Pascali non rispose. Un brivido freddo gli percorse la schiena.
Si fece sera. Erano quasi le ventidue quando Pascali fece ritorno al suo appartamento. Era spossato per quella lunga giornata, per i continui interrogatori da parte della polizia, per le ricerche scientifiche e i sopralluoghi che avevano letteralmente messo sottosopra il suo ufficio.
Si buttò sul divano e si passò la mano destra sulla fronte. Guardò poi quella mano, dove tra il pollice e l’indice era presente una piccola ferita da taglio mai completamente rimarginata.
La luce del suo appartamento si spense all’improvviso.
“Di nuovo quel dannato interruttore” disse, alzandosi in piedi e sbuffando.

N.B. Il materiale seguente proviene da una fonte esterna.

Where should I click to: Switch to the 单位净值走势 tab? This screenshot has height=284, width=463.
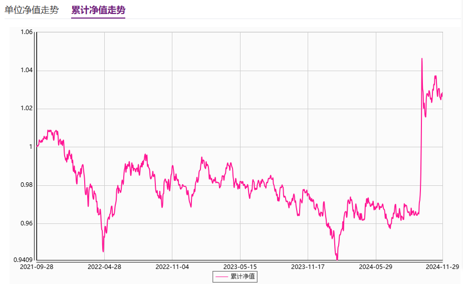pos(32,10)
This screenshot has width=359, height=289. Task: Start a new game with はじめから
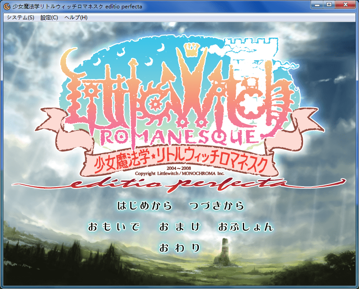click(x=144, y=206)
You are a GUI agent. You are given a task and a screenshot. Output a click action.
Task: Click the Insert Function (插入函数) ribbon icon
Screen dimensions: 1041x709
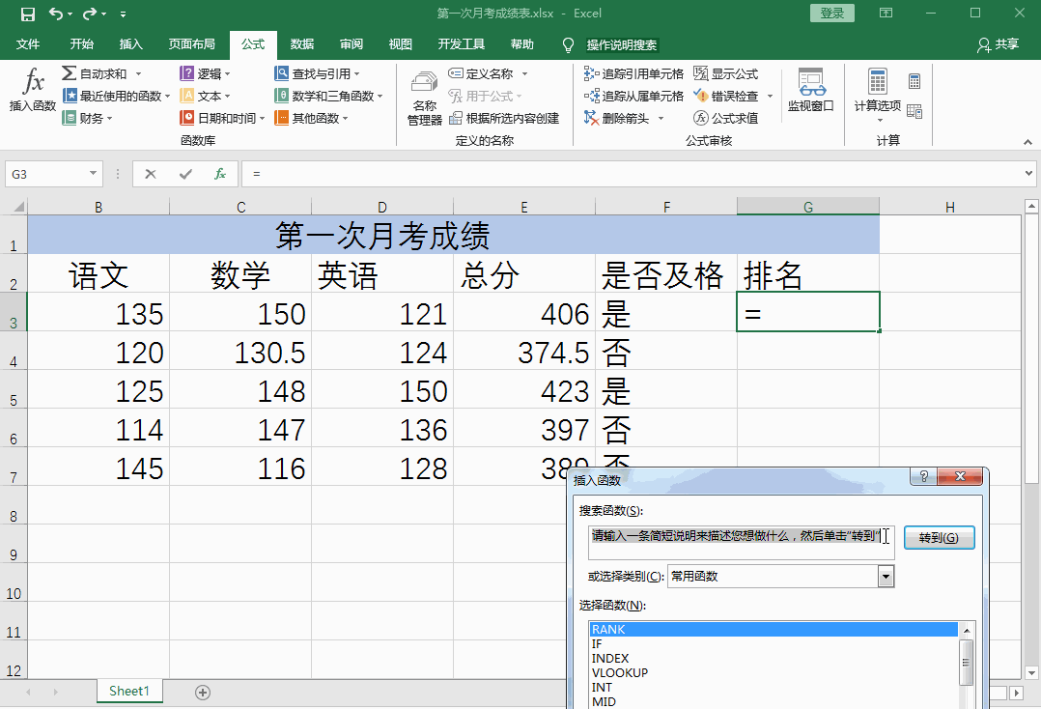pos(33,92)
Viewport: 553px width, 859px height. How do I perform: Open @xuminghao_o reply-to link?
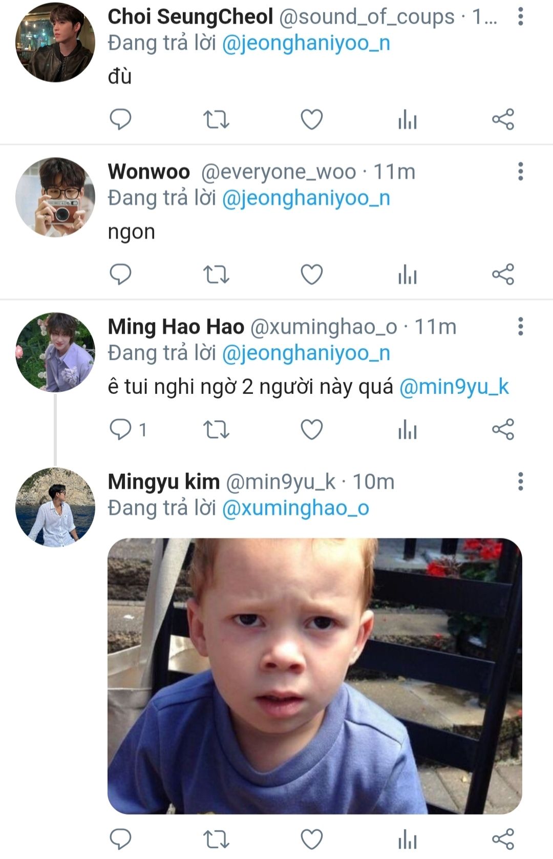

La luce si riaccese. Una figura vestita di bianco, dai lunghi capelli ricci raccolti in un nastro rosa gli si parò davanti.
“Ma…ma…cosa…”
“Sono dieci anni che ti aspetto. Mi dispiace per te ma i fantasmi esistono”
Le luci dell’appartamento si spensero di nuovo. Pascali si ritrovò di nuovo al buio. Non rivide mai più la luce.